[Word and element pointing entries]
═══

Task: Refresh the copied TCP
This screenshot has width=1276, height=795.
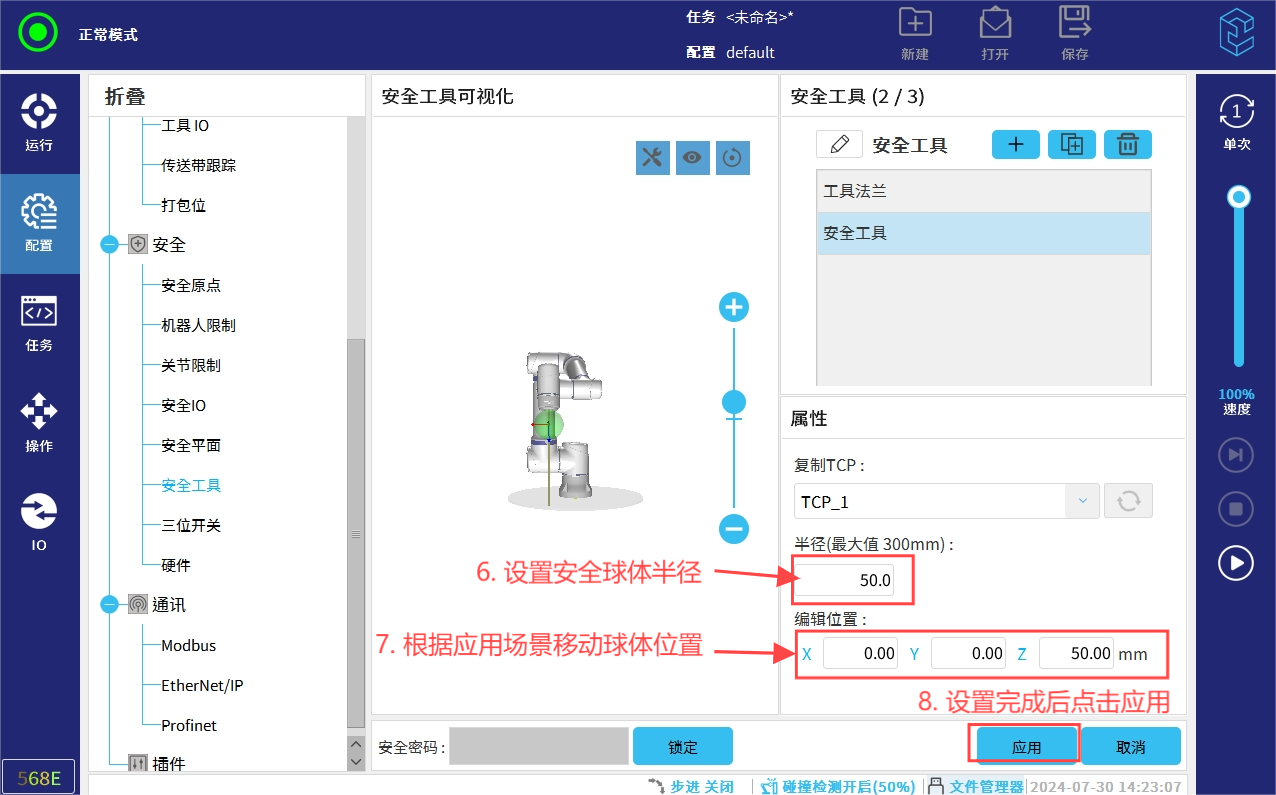Action: (1128, 501)
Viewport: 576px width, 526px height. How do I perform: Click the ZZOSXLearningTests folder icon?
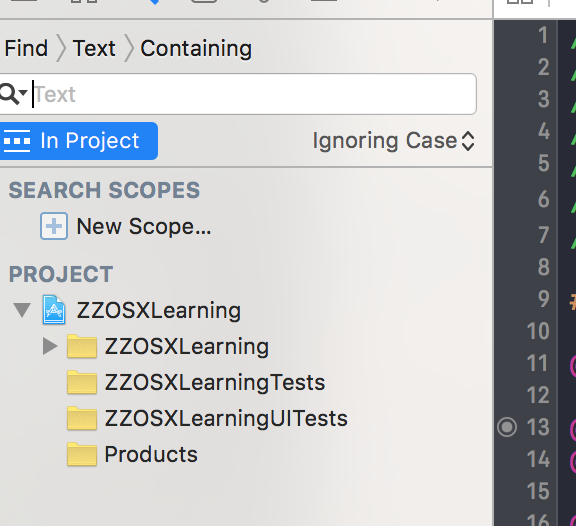click(82, 382)
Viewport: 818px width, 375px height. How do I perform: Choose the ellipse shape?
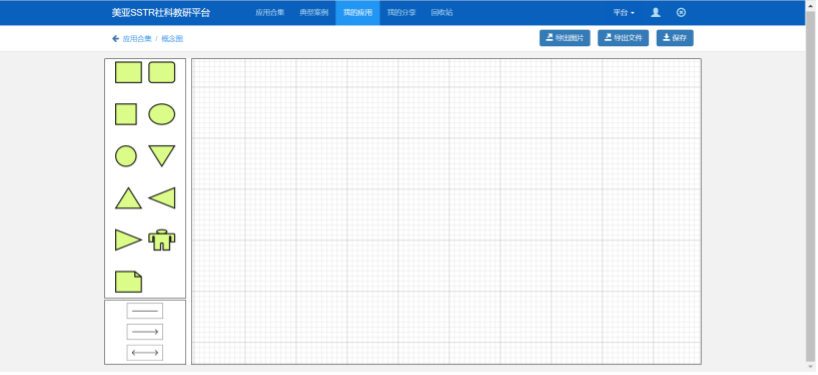tap(162, 114)
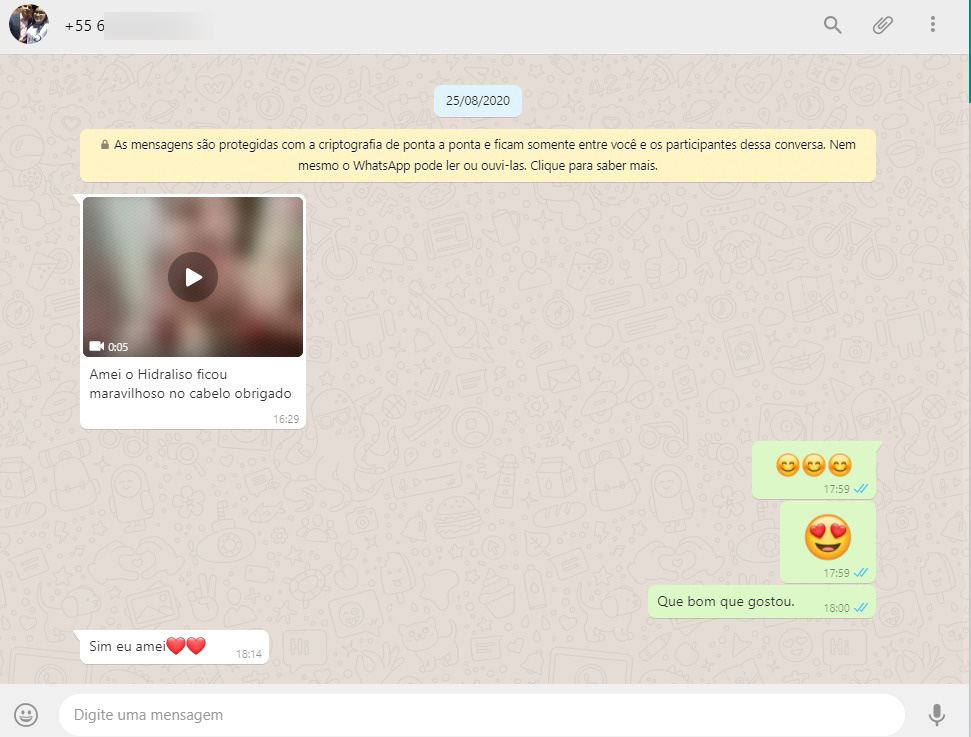Viewport: 971px width, 737px height.
Task: Click the contact's profile picture
Action: 28,25
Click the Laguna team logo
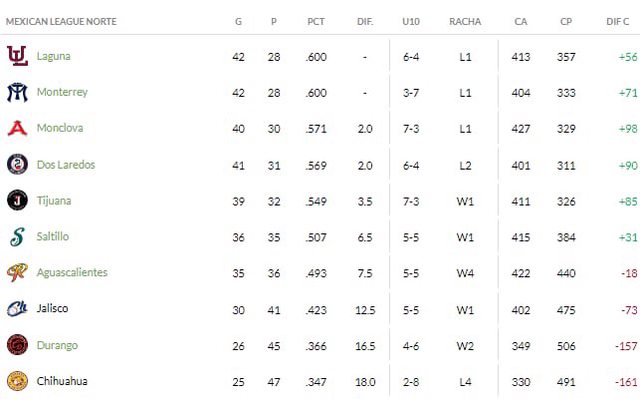 17,57
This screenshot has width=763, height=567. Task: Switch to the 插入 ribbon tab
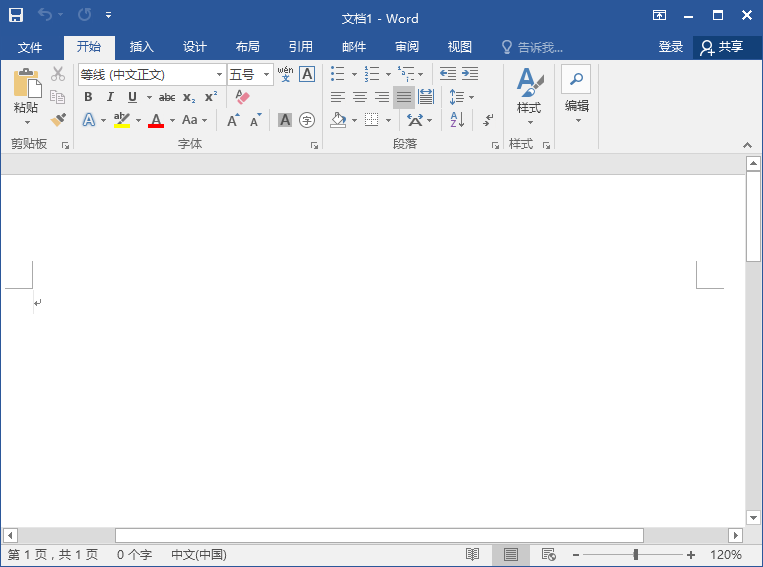[x=142, y=47]
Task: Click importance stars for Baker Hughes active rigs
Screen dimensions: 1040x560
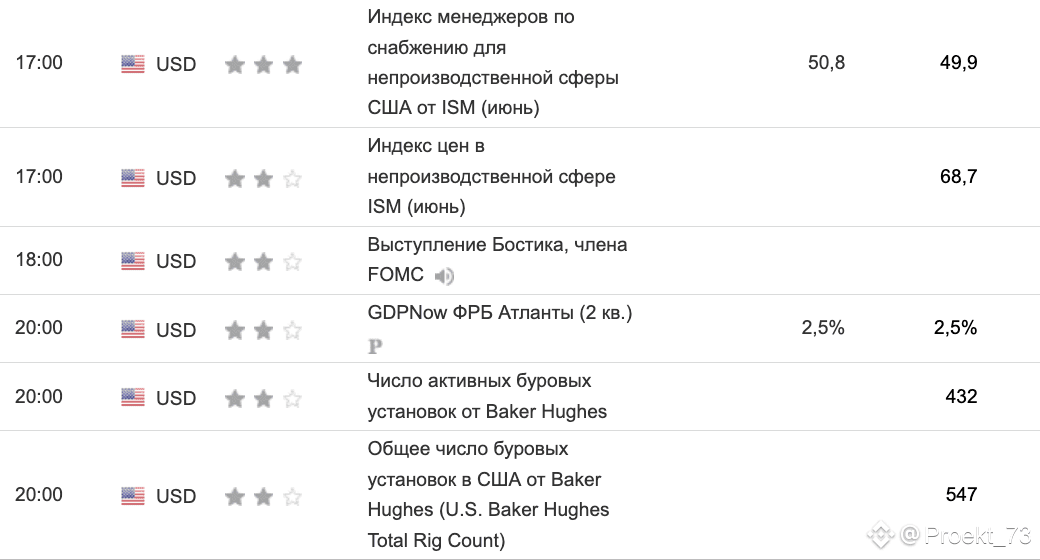Action: (x=263, y=398)
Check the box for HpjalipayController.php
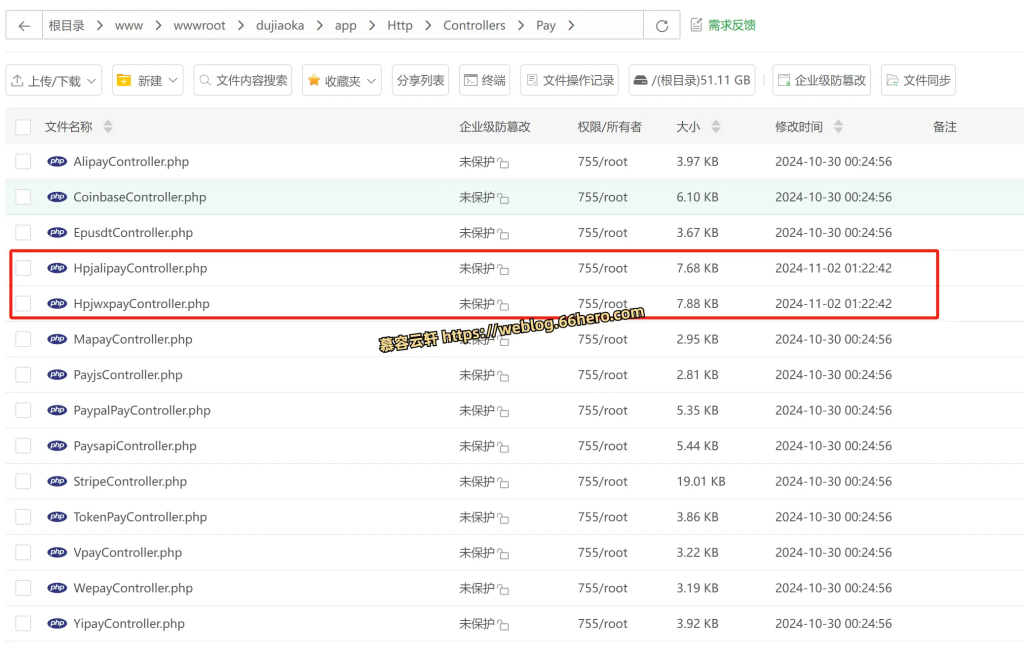The width and height of the screenshot is (1024, 657). tap(23, 268)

═══

→ **What to do**
Can you turn every line of the rows above into a Markdown table with the columns No. and Line, skipping blank lines? Leave the pictures out.

→ **Full output**
| No. | Line |
|---|---|
| 1 | Task: Refresh the copied TCP |
| 2 | This screenshot has width=1276, height=795. |
| 3 | Action: (1128, 501) |
| 4 | Viewport: 576px width, 526px height. How do I perform: Click the ZZOSXLearningTests folder icon? |
| 5 | click(82, 382) |
| 6 | Viewport: 818px width, 375px height. How do I perform: Choose the ellipse shape? |
| 7 | tap(162, 114) |
| 8 | Viewport: 971px width, 737px height. |
| 9 | Task: Click the contact's profile picture |
| 10 | Action: 28,25 |
| 11 | Click the Laguna team logo |
| 12 |  17,57 |
| 13 | This screenshot has width=763, height=567. Task: Switch to the 插入 ribbon tab |
| 14 | [x=142, y=47] |
| 15 | Task: Click importance stars for Baker Hughes active rigs |
| 16 | Screen dimensions: 1040x560 |
| 17 | Action: (x=263, y=398) |
| 18 | Check the box for HpjalipayController.php |
| 19 | The width and height of the screenshot is (1024, 657). tap(23, 268) |